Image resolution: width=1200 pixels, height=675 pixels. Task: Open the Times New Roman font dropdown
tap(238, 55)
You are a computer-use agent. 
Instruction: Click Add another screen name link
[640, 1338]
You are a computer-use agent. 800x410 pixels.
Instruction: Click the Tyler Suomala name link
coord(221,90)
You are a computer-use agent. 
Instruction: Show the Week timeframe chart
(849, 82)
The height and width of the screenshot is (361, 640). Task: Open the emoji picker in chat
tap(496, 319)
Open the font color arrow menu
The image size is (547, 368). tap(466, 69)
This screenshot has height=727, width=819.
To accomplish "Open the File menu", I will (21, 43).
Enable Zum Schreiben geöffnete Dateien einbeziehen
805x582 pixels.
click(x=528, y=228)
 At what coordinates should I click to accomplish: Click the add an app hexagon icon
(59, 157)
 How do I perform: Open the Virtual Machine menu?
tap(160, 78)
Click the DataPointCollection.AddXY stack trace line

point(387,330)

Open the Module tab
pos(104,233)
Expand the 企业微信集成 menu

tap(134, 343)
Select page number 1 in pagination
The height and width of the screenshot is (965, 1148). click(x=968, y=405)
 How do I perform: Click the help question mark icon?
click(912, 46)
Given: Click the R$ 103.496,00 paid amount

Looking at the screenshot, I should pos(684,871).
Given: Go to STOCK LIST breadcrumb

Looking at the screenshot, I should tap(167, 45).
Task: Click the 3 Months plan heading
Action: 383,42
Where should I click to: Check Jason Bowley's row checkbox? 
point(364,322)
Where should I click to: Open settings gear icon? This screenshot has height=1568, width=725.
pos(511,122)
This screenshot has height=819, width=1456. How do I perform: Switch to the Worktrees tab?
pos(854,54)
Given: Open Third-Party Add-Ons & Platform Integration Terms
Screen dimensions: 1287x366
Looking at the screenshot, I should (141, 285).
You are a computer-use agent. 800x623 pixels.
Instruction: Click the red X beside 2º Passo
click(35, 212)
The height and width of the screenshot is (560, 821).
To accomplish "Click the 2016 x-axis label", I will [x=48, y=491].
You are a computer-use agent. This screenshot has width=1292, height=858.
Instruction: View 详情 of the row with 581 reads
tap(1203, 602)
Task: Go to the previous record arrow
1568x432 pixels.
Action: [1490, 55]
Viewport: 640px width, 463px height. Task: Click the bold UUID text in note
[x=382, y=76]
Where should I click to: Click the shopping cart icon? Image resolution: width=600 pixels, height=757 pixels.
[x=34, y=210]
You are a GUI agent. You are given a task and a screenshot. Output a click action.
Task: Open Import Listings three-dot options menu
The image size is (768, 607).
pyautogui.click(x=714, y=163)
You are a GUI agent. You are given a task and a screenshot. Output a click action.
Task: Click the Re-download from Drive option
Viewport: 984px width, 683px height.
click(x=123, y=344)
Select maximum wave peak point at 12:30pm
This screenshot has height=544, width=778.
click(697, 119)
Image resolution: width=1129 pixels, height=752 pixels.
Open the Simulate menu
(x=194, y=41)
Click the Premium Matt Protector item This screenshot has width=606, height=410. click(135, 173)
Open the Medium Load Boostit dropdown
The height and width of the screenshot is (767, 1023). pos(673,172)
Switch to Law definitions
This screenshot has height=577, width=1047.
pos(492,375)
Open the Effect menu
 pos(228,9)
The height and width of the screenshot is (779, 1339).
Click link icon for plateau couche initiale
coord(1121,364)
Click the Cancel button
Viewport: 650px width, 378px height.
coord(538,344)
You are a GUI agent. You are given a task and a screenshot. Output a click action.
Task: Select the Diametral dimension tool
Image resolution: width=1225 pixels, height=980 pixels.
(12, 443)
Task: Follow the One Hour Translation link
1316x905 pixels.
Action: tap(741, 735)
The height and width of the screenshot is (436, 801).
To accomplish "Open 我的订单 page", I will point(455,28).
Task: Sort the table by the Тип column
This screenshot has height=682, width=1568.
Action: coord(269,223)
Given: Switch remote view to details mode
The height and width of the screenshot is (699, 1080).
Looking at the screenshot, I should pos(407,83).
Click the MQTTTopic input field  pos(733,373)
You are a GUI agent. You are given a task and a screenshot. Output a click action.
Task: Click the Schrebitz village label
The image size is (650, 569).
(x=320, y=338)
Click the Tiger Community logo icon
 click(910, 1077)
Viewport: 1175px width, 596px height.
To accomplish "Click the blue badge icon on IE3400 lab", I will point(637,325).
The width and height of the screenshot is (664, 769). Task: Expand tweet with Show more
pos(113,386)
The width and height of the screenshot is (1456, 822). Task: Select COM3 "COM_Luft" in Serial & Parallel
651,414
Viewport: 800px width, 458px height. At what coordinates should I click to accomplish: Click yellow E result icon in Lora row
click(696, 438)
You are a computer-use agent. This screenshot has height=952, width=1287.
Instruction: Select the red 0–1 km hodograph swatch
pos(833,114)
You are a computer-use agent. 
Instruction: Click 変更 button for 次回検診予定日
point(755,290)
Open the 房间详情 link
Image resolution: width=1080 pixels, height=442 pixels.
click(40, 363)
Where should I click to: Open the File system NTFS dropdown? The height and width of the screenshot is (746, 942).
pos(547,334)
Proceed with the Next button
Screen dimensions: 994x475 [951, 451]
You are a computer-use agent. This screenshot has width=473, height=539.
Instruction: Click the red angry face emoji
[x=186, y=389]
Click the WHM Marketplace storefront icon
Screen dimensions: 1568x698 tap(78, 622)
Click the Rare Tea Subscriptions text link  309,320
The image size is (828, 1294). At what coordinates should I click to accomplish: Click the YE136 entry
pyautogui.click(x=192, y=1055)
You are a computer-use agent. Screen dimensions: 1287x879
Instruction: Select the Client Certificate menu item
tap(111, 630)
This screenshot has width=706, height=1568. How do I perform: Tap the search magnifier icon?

□ □ □ □ □

Would you reproduce the material above in full, exactly as given?

Image resolution: width=1200 pixels, height=675 pixels. Task: Open the Times New Roman font dropdown
tap(238, 55)
You are a computer-use agent. 
Instruction: Click Add another screen name link
[640, 1338]
You are a computer-use agent. 800x410 pixels.
Instruction: Click the Tyler Suomala name link
coord(221,90)
You are a computer-use agent. 
Instruction: Show the Week timeframe chart
(849, 82)
The height and width of the screenshot is (361, 640). Task: Open the emoji picker in chat
tap(496, 319)
Open the font color arrow menu
The image size is (547, 368). tap(466, 69)
This screenshot has height=727, width=819.
To accomplish "Open the File menu", I will (21, 43).
Enable Zum Schreiben geöffnete Dateien einbeziehen
805x582 pixels.
click(x=528, y=228)
 At what coordinates should I click to accomplish: Click the add an app hexagon icon
(59, 157)
 How do I perform: Open the Virtual Machine menu?
tap(160, 78)
Click the DataPointCollection.AddXY stack trace line

point(387,330)

Open the Module tab
pos(104,233)
Expand the 企业微信集成 menu

tap(134, 343)
Select page number 1 in pagination
The height and width of the screenshot is (965, 1148). click(x=968, y=405)
 How do I perform: Click the help question mark icon?
click(912, 46)
Given: Click the R$ 103.496,00 paid amount

Looking at the screenshot, I should pos(684,871).
Given: Go to STOCK LIST breadcrumb

Looking at the screenshot, I should tap(167, 45).
Task: Click the 3 Months plan heading
Action: 383,42
Where should I click to: Check Jason Bowley's row checkbox? 
point(364,322)
Where should I click to: Open settings gear icon? This screenshot has height=1568, width=725.
pos(511,122)
This screenshot has height=819, width=1456. How do I perform: Switch to the Worktrees tab?
pos(854,54)
Given: Open Third-Party Add-Ons & Platform Integration Terms
Screen dimensions: 1287x366
Looking at the screenshot, I should (141, 285).
You are a computer-use agent. 800x623 pixels.
Instruction: Click the red X beside 2º Passo
click(35, 212)
The height and width of the screenshot is (560, 821).
To accomplish "Click the 2016 x-axis label", I will [x=48, y=491].
You are a computer-use agent. This screenshot has width=1292, height=858.
Instruction: View 详情 of the row with 581 reads
tap(1203, 602)
Task: Go to the previous record arrow
1568x432 pixels.
Action: [1490, 55]
Viewport: 640px width, 463px height. Task: Click the bold UUID text in note
[x=382, y=76]
Where should I click to: Click the shopping cart icon? Image resolution: width=600 pixels, height=757 pixels.
[x=34, y=210]
You are a GUI agent. You are given a task and a screenshot. Output a click action.
Task: Open Import Listings three-dot options menu
The image size is (768, 607).
pyautogui.click(x=714, y=163)
You are a GUI agent. You are given a task and a screenshot. Output a click action.
Task: Click the Re-download from Drive option
Viewport: 984px width, 683px height.
click(x=123, y=344)
Select maximum wave peak point at 12:30pm
This screenshot has height=544, width=778.
click(697, 119)
Image resolution: width=1129 pixels, height=752 pixels.
Open the Simulate menu
(x=194, y=41)
Click the Premium Matt Protector item This screenshot has width=606, height=410. click(135, 173)
Open the Medium Load Boostit dropdown
The height and width of the screenshot is (767, 1023). pos(673,172)
Switch to Law definitions
This screenshot has height=577, width=1047.
pos(492,375)
Open the Effect menu
 pos(228,9)
The height and width of the screenshot is (779, 1339).
Click link icon for plateau couche initiale
coord(1121,364)
Click the Cancel button
Viewport: 650px width, 378px height.
coord(538,344)
You are a GUI agent. You are given a task and a screenshot. Output a click action.
Task: Select the Diametral dimension tool
Image resolution: width=1225 pixels, height=980 pixels.
(12, 443)
Task: Follow the One Hour Translation link
1316x905 pixels.
Action: tap(741, 735)
The height and width of the screenshot is (436, 801).
To accomplish "Open 我的订单 page", I will point(455,28).
Task: Sort the table by the Тип column
This screenshot has height=682, width=1568.
Action: coord(269,223)
Given: Switch remote view to details mode
The height and width of the screenshot is (699, 1080).
Looking at the screenshot, I should pos(407,83).
Click the MQTTTopic input field  pos(733,373)
You are a GUI agent. You are given a task and a screenshot. Output a click action.
Task: Click the Schrebitz village label
The image size is (650, 569).
(x=320, y=338)
Click the Tiger Community logo icon
 click(910, 1077)
Viewport: 1175px width, 596px height.
To accomplish "Click the blue badge icon on IE3400 lab", I will point(637,325).
The width and height of the screenshot is (664, 769). Task: Expand tweet with Show more
pos(113,386)
The width and height of the screenshot is (1456, 822). Task: Select COM3 "COM_Luft" in Serial & Parallel
651,414
Viewport: 800px width, 458px height. At what coordinates should I click to accomplish: Click yellow E result icon in Lora row
click(696, 438)
You are a computer-use agent. This screenshot has height=952, width=1287.
Instruction: Select the red 0–1 km hodograph swatch
pos(833,114)
You are a computer-use agent. 
Instruction: Click 変更 button for 次回検診予定日
point(755,290)
Open the 房间详情 link
Image resolution: width=1080 pixels, height=442 pixels.
click(40, 363)
Where should I click to: Open the File system NTFS dropdown? The height and width of the screenshot is (746, 942).
pos(547,334)
Proceed with the Next button
Screen dimensions: 994x475 [951, 451]
You are a computer-use agent. This screenshot has width=473, height=539.
Instruction: Click the red angry face emoji
[x=186, y=389]
Click the WHM Marketplace storefront icon
Screen dimensions: 1568x698 tap(78, 622)
Click the Rare Tea Subscriptions text link  309,320
The image size is (828, 1294). At what coordinates should I click to accomplish: Click the YE136 entry
pyautogui.click(x=192, y=1055)
You are a computer-use agent. Screen dimensions: 1287x879
Instruction: Select the Client Certificate menu item
tap(111, 630)
This screenshot has width=706, height=1568. How do I perform: Tap the search magnifier icon?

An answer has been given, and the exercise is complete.